- Kończymy ten mecz - w moim odczuciu - z dużym niedosytem. W pierwszej połowie w pełni kontrolowaliśmy wydarzenia na boisku udało się zdobyć tylko jedną bramkę, choć choć były jeszcze dwie bardzo dobre sytuacje, aby ten wynik był wyższy. Niemniej, na pewno byliśmy w tej odsłonie zespołem lepszym. W drugiej graliśmy bardzo ekonomicznie mając na uwadze fakt że znowu było nas dzisiaj mało.
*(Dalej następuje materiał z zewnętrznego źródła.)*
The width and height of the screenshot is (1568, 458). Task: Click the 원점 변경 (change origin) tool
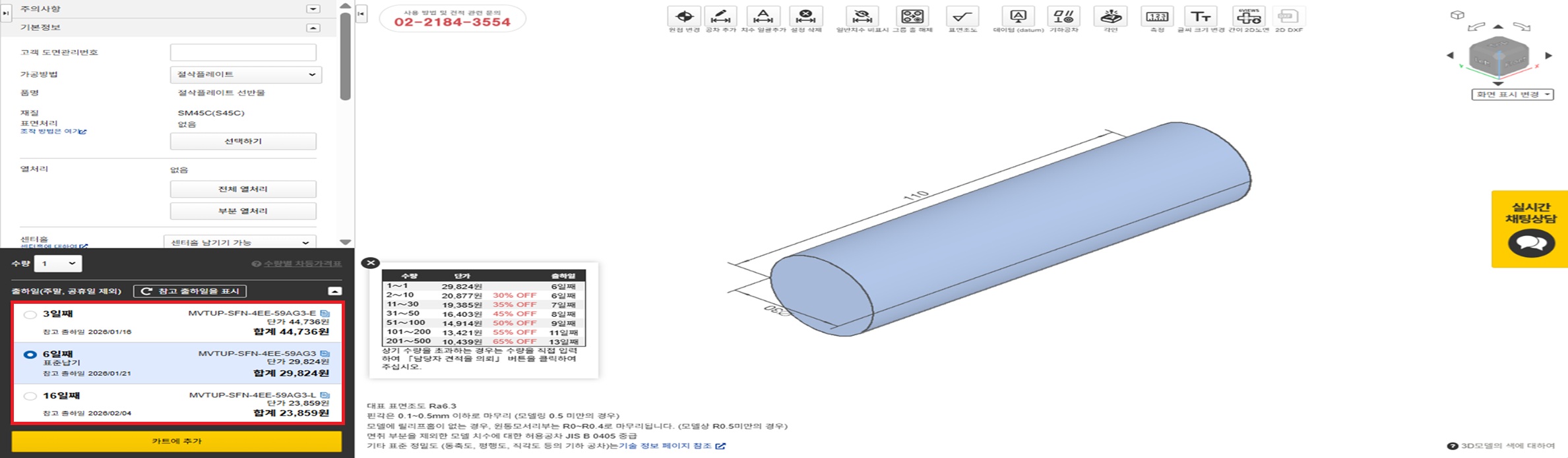684,16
Musieliśmy oszczędzać siły, rywal zaatakował nas troszkę wyżej, zaczął sobie stwarzać sytuację i jedną taką wykorzystał pod koniec meczu. 


Wydaje mi się obiektywnie, że ten remis jest sprawiedliwy, bo jednak czystych sytuacji rywale też parę stworzyli i wynik mógł pójść w każdą stronę, a tak kończymy po punkcie. Dwóch rannych nikogo zabitego, kolejnego zwycięstwa będziemy szukać za tydzień w meczu u siebie z Podhalanką - komentuje Krzysztof Dybczyński, szkoleniowiec BKS-u. 

 

Premierowy kwadrans spotkania minął bez większych okazji strzeleckich. Następnie jednak dwa groźne uderzenia oddali skoczowianie, a konkretniej Jakub Fiedor Jakub Krucek. W 36. minucie Beskid miał najlepszą okazję, aby objąć prowadzenie, lecz niecelnie z bliskiej odległości strzelał Fiedor po podaniu Mieczysława Sikory. W końcówce pierwszej części to BKS przejął wyraźnie inicjatywę. Dobrą oskrzydlającą akcję przeprowadził Kamil Hutyra, jednak nikt nie zamknął jego dogrania. W 45. minucie natomiast Konrad Chrapek niefortunnie wpakował piłkę do własnej bramki po dośrodkowaniu z lewego skrzydła. 

 

W drugiej części BKS mógł pokusić się o kolejną bramkę. Dwukrotnie swojej szansy szukał Łukasz Biel - bezskutecznie. W 83. minucie natomiast to Beskid fetował trafienie. Przytomnie w polu karnym bialskiej Stali zachował się Adam Waliczek i ustanowił wynik meczu.